(Goal): Rewrite all of the records below so that "Viewport" becomes "Display" wherever it occurs, with every other character left unchanged.

(Working data):
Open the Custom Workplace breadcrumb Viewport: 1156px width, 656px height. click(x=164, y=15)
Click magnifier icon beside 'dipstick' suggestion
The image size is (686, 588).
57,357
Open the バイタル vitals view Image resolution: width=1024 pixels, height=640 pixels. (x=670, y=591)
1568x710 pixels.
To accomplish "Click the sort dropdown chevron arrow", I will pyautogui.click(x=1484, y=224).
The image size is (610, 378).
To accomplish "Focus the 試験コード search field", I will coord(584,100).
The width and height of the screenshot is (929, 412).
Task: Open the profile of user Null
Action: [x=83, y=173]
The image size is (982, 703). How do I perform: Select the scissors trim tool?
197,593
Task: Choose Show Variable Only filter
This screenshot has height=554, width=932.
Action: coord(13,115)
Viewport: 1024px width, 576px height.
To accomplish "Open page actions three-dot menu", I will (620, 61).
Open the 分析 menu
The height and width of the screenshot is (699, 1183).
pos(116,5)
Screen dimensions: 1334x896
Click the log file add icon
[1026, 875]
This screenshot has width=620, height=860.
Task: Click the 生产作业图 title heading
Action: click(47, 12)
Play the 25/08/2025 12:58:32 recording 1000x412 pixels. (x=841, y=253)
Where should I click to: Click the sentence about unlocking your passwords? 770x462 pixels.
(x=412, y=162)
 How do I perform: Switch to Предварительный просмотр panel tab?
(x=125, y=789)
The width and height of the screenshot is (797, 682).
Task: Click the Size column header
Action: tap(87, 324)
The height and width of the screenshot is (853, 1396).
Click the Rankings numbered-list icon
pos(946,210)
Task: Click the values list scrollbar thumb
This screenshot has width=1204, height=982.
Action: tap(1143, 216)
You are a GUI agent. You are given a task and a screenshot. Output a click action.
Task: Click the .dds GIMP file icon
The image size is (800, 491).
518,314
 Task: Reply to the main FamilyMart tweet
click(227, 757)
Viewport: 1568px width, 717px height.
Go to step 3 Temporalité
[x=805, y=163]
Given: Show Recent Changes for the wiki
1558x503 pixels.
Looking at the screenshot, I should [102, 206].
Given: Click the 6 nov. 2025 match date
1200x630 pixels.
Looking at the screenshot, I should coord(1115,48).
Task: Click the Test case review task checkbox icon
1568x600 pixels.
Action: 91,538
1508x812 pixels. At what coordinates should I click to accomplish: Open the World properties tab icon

(Full output):
Open the Custom Workplace breadcrumb Display: 1156px width, 656px height. click(x=164, y=15)
Click magnifier icon beside 'dipstick' suggestion
The image size is (686, 588).
57,357
Open the バイタル vitals view Image resolution: width=1024 pixels, height=640 pixels. (x=670, y=591)
1568x710 pixels.
To accomplish "Click the sort dropdown chevron arrow", I will pyautogui.click(x=1484, y=224).
The image size is (610, 378).
To accomplish "Focus the 試験コード search field", I will coord(584,100).
The width and height of the screenshot is (929, 412).
Task: Open the profile of user Null
Action: [x=83, y=173]
The image size is (982, 703). How do I perform: Select the scissors trim tool?
197,593
Task: Choose Show Variable Only filter
This screenshot has height=554, width=932.
Action: coord(13,115)
Display: 1024px width, 576px height.
To accomplish "Open page actions three-dot menu", I will (620, 61).
Open the 分析 menu
The height and width of the screenshot is (699, 1183).
pos(116,5)
Screen dimensions: 1334x896
Click the log file add icon
[1026, 875]
This screenshot has width=620, height=860.
Task: Click the 生产作业图 title heading
Action: click(47, 12)
Play the 25/08/2025 12:58:32 recording 1000x412 pixels. (x=841, y=253)
Where should I click to: Click the sentence about unlocking your passwords? 770x462 pixels.
(x=412, y=162)
 How do I perform: Switch to Предварительный просмотр panel tab?
(x=125, y=789)
The width and height of the screenshot is (797, 682).
Task: Click the Size column header
Action: tap(87, 324)
The height and width of the screenshot is (853, 1396).
Click the Rankings numbered-list icon
pos(946,210)
Task: Click the values list scrollbar thumb
This screenshot has width=1204, height=982.
Action: tap(1143, 216)
You are a GUI agent. You are given a task and a screenshot. Output a click action.
Task: Click the .dds GIMP file icon
The image size is (800, 491).
518,314
 Task: Reply to the main FamilyMart tweet
click(227, 757)
Display: 1568px width, 717px height.
Go to step 3 Temporalité
[x=805, y=163]
Given: Show Recent Changes for the wiki
1558x503 pixels.
Looking at the screenshot, I should [102, 206].
Given: Click the 6 nov. 2025 match date
1200x630 pixels.
Looking at the screenshot, I should coord(1115,48).
Task: Click the Test case review task checkbox icon
1568x600 pixels.
Action: 91,538
1508x812 pixels. At what coordinates should I click to accomplish: Open the World properties tab icon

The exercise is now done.